§ **Exercise objective**:
Whenever a line carries the word "icon", pull it out of the entries.

§ **Information provided**:
=-=-=

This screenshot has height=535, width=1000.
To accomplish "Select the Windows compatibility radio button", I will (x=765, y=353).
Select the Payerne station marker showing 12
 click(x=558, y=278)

=-=-=

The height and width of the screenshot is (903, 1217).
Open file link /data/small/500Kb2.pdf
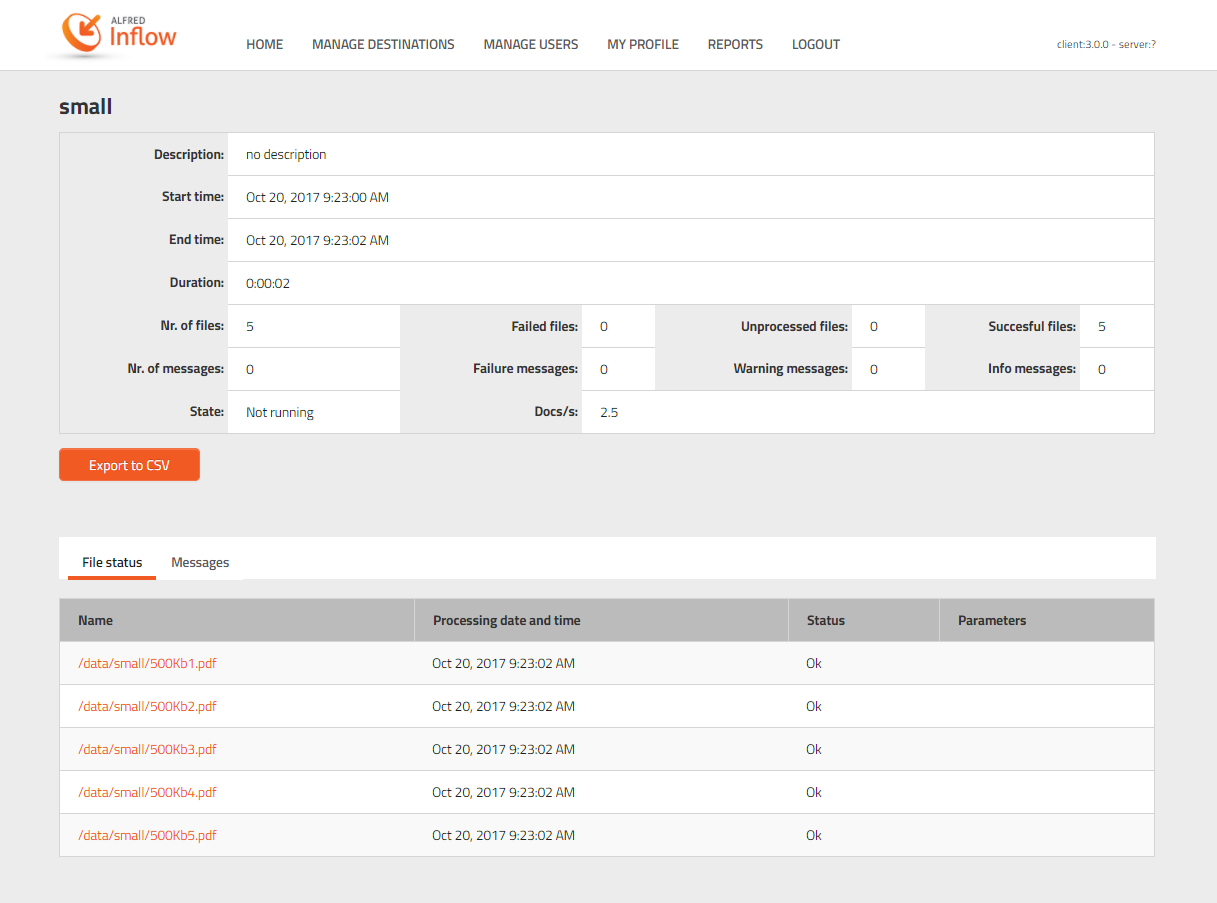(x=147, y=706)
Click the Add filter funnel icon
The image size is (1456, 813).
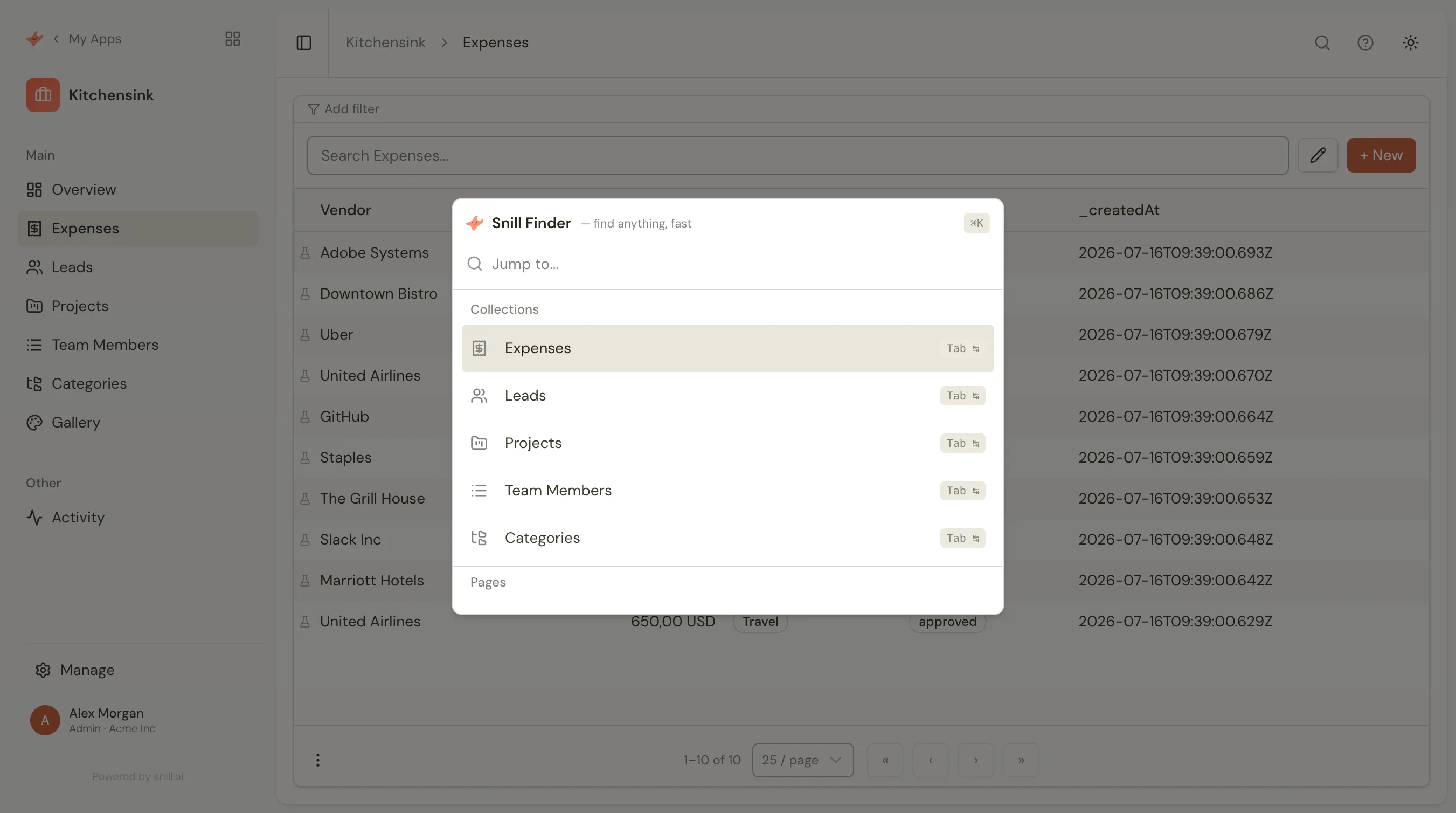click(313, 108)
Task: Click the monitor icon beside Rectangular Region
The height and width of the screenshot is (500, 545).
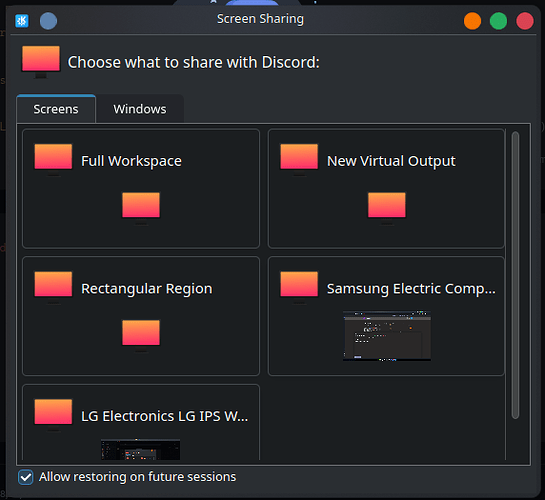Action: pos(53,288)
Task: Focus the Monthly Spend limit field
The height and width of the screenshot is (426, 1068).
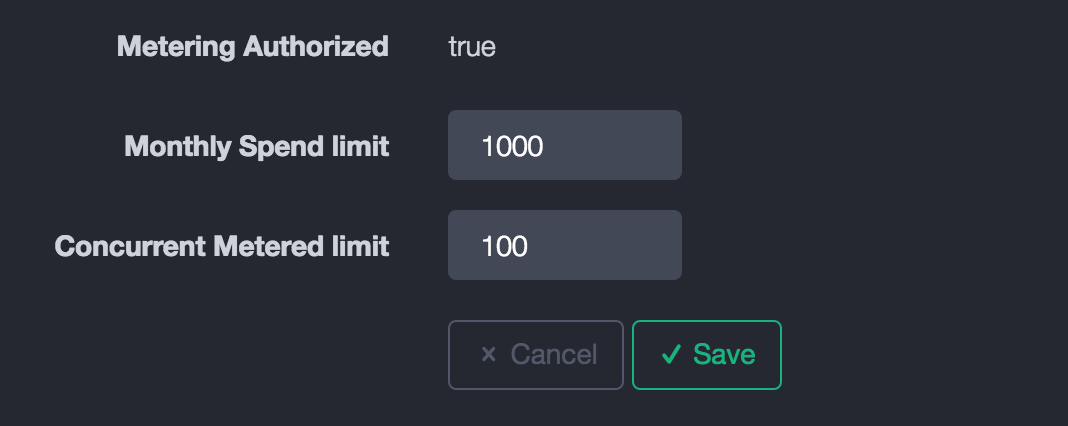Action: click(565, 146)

=-=-=

§ **Exercise response**:
Click the Add filter funnel icon
Task: Click the monitor icon beside Rectangular Region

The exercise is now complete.